Running my streaming dataflow job for a longer period of time tends to end up in a "GC overhead limit exceeded" error which brings the job to a halt. How can I best proceed to debug this?

java.lang.OutOfMemoryError: GC overhead limit exceeded
    at com.google.cloud.dataflow.worker.repackaged.com.google.common.collect.HashBasedTable.create (HashBasedTable.java:76)
    at com.google.cloud.dataflow.worker.WindmillTimerInternals.<init> (WindmillTimerInternals.java:53)
    at com.google.cloud.dataflow.worker.StreamingModeExecutionContext$StepContext.start (StreamingModeExecutionContext.java:490)
    at com.google.cloud.dataflow.worker.StreamingModeExecutionContext.start (StreamingModeExecutionContext.java:221)
    at com.google.cloud.dataflow.worker.StreamingDataflowWorker.process (StreamingDataflowWorker.java:1058)
    at com.google.cloud.dataflow.worker.StreamingDataflowWorker.access$1000 (StreamingDataflowWorker.java:133)
    at com.google.cloud.dataflow.worker.StreamingDataflowWorker$8.run (StreamingDataflowWorker.java:841)
    at java.util.concurrent.ThreadPoolExecutor.runWorker (ThreadPoolExecutor.java:1142)
    at java.util.concurrent.ThreadPoolExecutor$Worker.run (ThreadPoolExecutor.java:617)
    at java.lang.Thread.run (Thread.java:745)
  • Job ID: 2018-02-06_00_54_50-15974506330123401176
  • SDK: Apache Beam SDK for Java 2.2.0
  • Scio version: 0.4.7
Andrew Nguonly
  • 2,258
  • 1
  • 17
  • 23
Brodin
  • 197
  • 1
  • 1
  • 14
  • See https://stackoverflow.com/questions/34294249/memory-profiling-on-google-cloud-dataflow/34296535#34296535 – jkff Feb 22 '18 at 17:00

1 Answers1

3

I've run into this issue a few times. My approach typically starts with trying to isolate the transform step that is causing the memory error in Dataflow.

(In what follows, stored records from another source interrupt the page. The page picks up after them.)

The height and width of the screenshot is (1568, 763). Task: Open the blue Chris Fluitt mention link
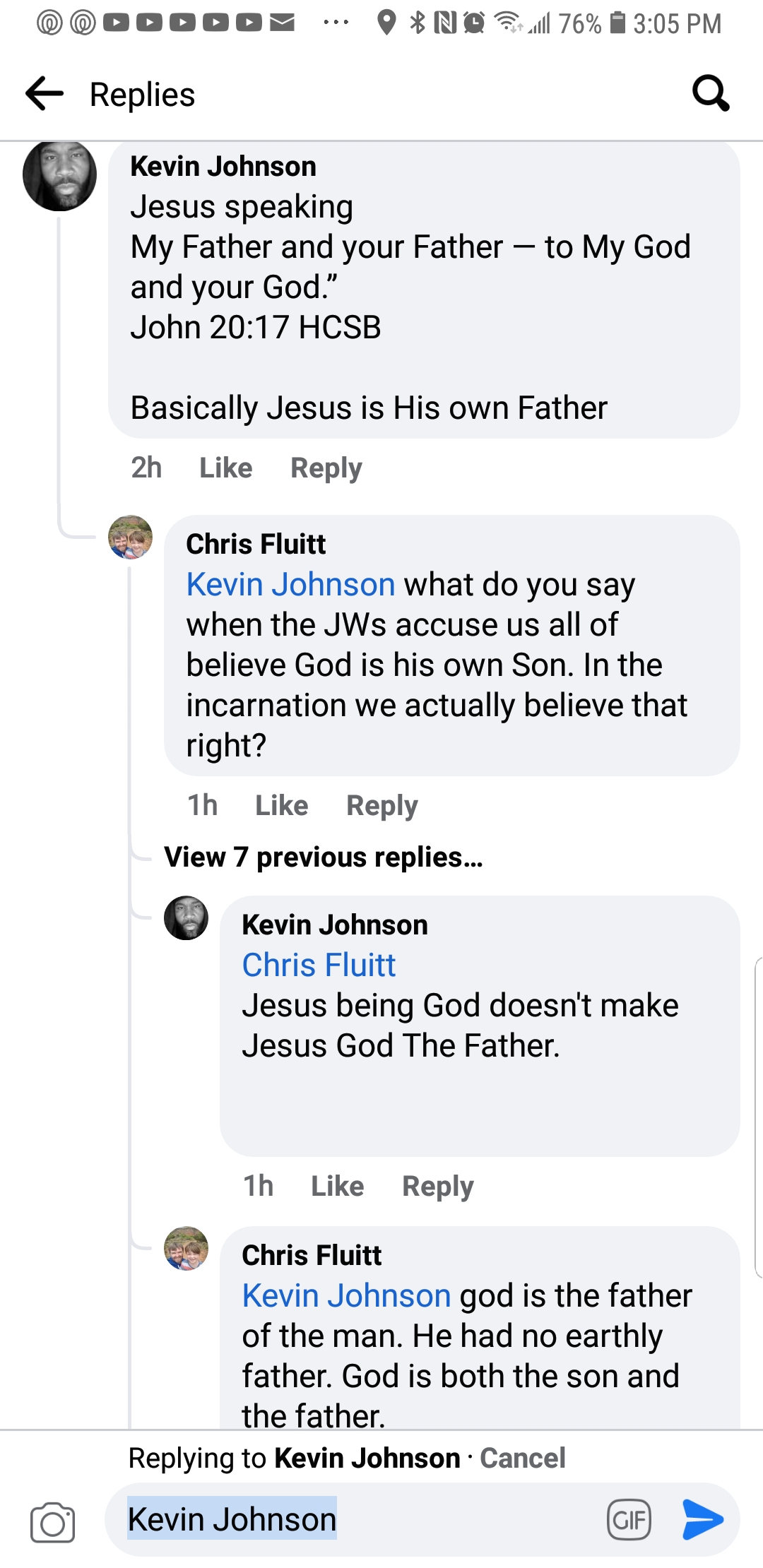click(319, 965)

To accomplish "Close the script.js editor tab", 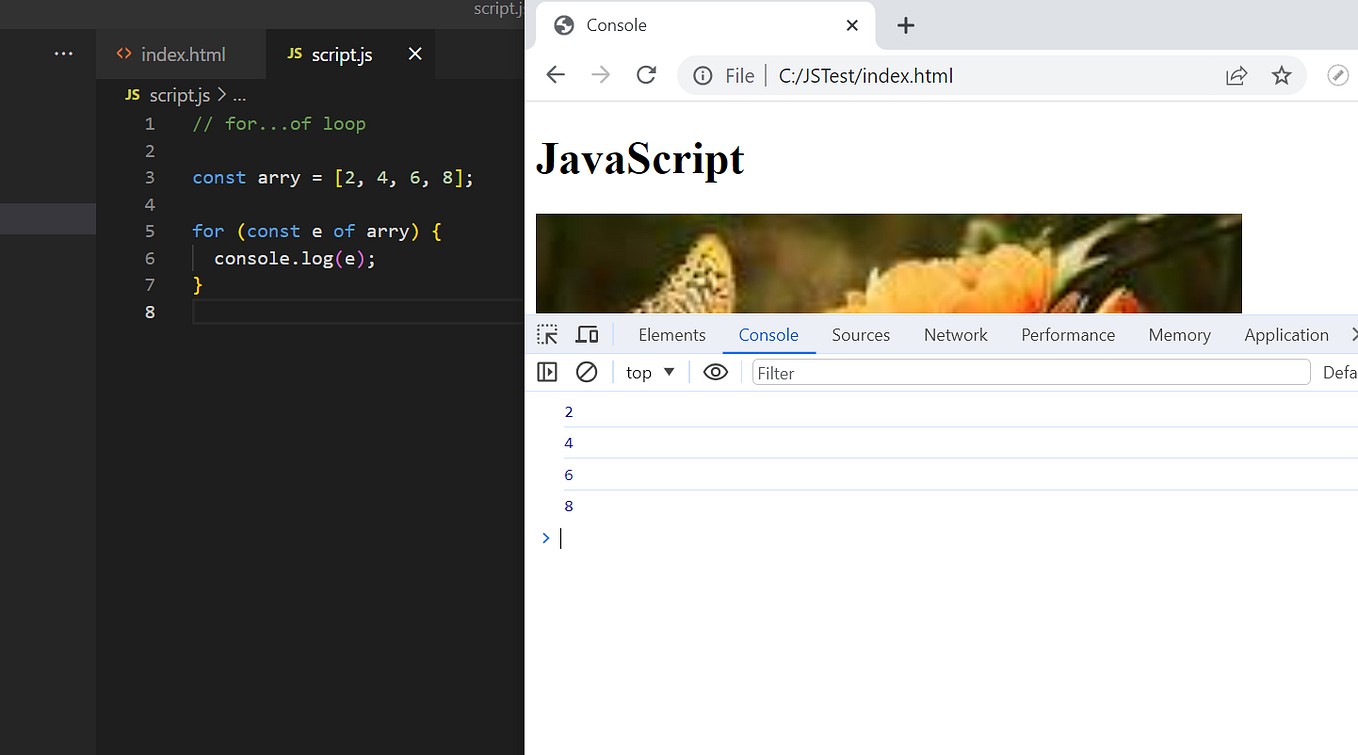I will click(415, 54).
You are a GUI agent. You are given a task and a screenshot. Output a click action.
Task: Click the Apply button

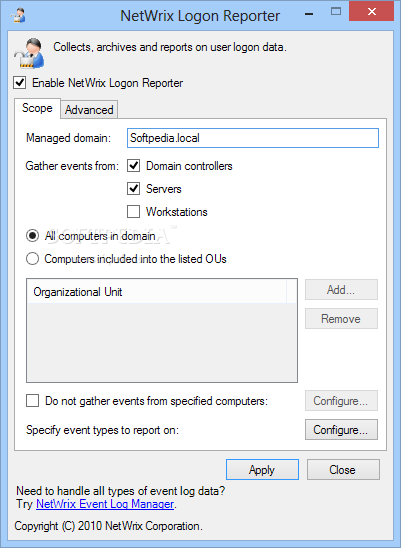[x=262, y=470]
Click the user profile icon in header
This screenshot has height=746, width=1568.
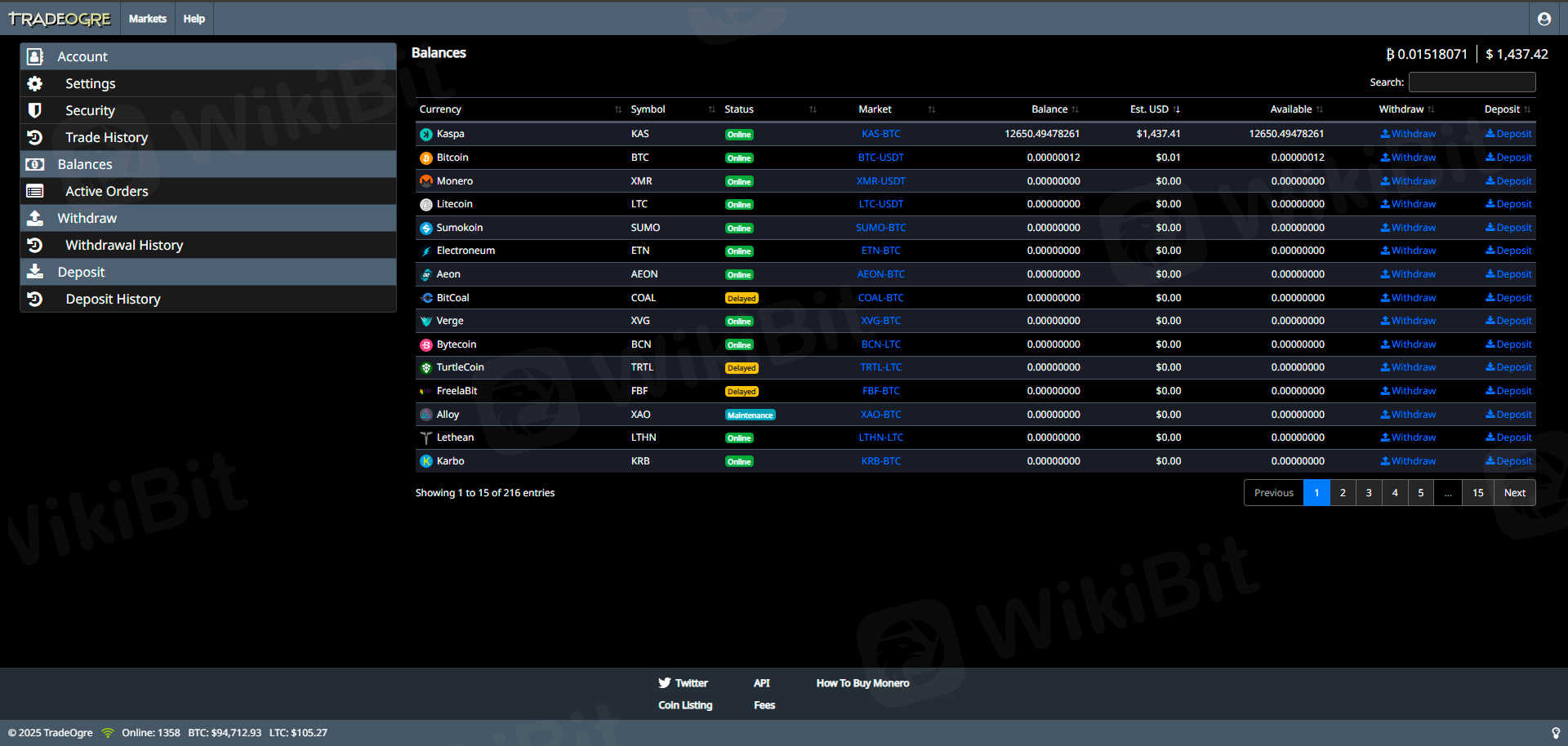tap(1544, 19)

It's a longer process, but you can usually make an educated guess about which is the problematic transform. Remove the transform, execute the pipeline, and check if the error persists.

Once I determine the problematic transform, I start looking at the implementation for any memory inefficiencies. This is usually related to initializing objects (memory allocation) or design where a transform has a really high fanout; creating a bunch of output. But it could be something as trivial as string manipulation.

From here, it's just a matter of continuing to isolate the issue. Dataflow does have memory limitations. You could potentially increase the hardware of the Compute Engine instances backing the workers. However, this isn't a scalable solution.

You should also consider implementing the pipeline using ONLY Apache Beam Java. This will rule out Scio as the issue. This usually isn't the case though.

Andrew Nguonly
  • 2,258
  • 1
  • 17
  • 23